- 室町時代に農民たちが自発的に結成した、自治的な村の共同体のこと。
- 村独自のルールである「村掟」を定め、警察権や裁判権を自ら行使する「自検断」を行うなど、領主から独立した強い結束力を持っていた。
- 神社の祭礼などを通じて集まる「寄合」によって村の重要事項が決定された。
解説
鎌倉時代から室町時代にかけて、農業技術の向上や商業の発展により、農民たちの経済力が向上しました。これに伴い、それまでの荘園領主による支配から脱却し、自分たちの生活を自分たちで守ろうとする動きが強まりました。こうして生まれたのが「惣村」です。

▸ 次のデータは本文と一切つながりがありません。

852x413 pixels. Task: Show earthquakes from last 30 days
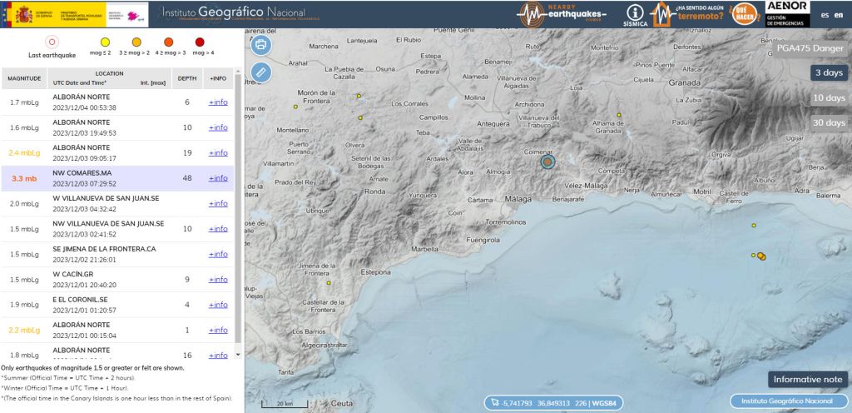tap(829, 123)
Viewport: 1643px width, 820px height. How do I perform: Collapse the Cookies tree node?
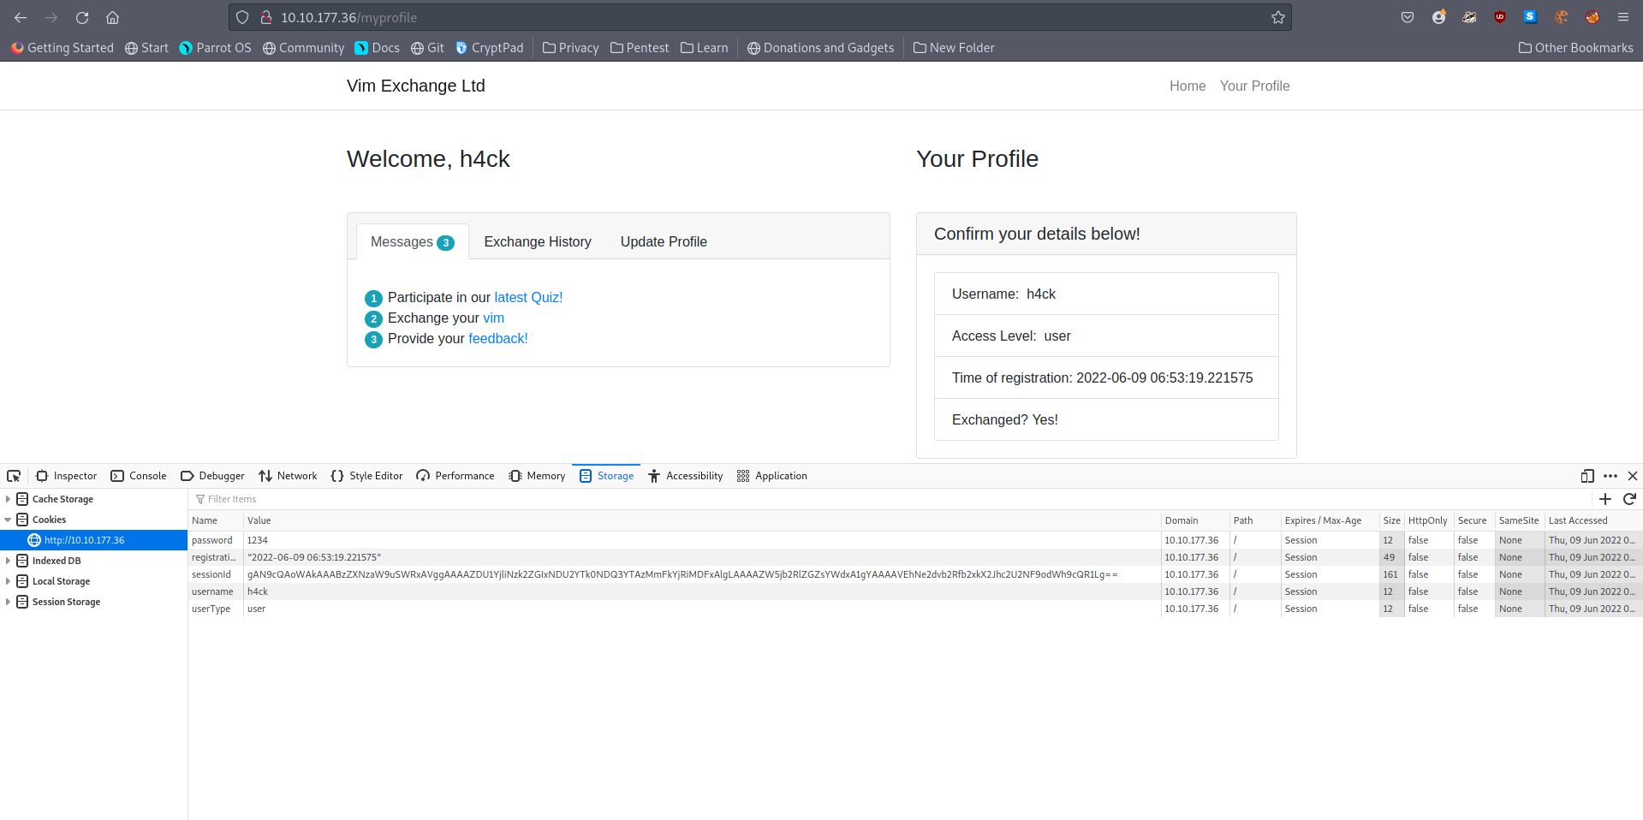pos(9,520)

惣村の最大の特徴は、その高い自治性にあります。村の運営は、有力な農民(乙名など)を中心に、神社の祭礼などをきっかけに開かれる「寄合(よりあい)」という会議で話し合われました。ここで決められた「村掟(むらおきて)」に背いた者には、村八分などの厳しい罰が科されることもありました。また、村内のトラブルを自分たちで解決する「自検断(じけんだん)」という権利も持っており、領主の介入を拒むほどの力を持っていました。
コラム
惣村の結束力は、単なる生活の知恵にとどまらず、政治的な力としても発揮されました。重い年貢に苦しむ農民たちが団結し、領主に対して年貢の減免や徳政(借金の帳消し)を求めて起こした「土一揆(つちいっき)」は、この惣村の組織力が基盤となっています。
また、惣村内では共同で利用する山(入会地)や用水路の管理も厳格に行われていました。こうした共同体意識は、現代の日本の地域社会や祭りの文化にも、形を変えて受け継がれている部分があります。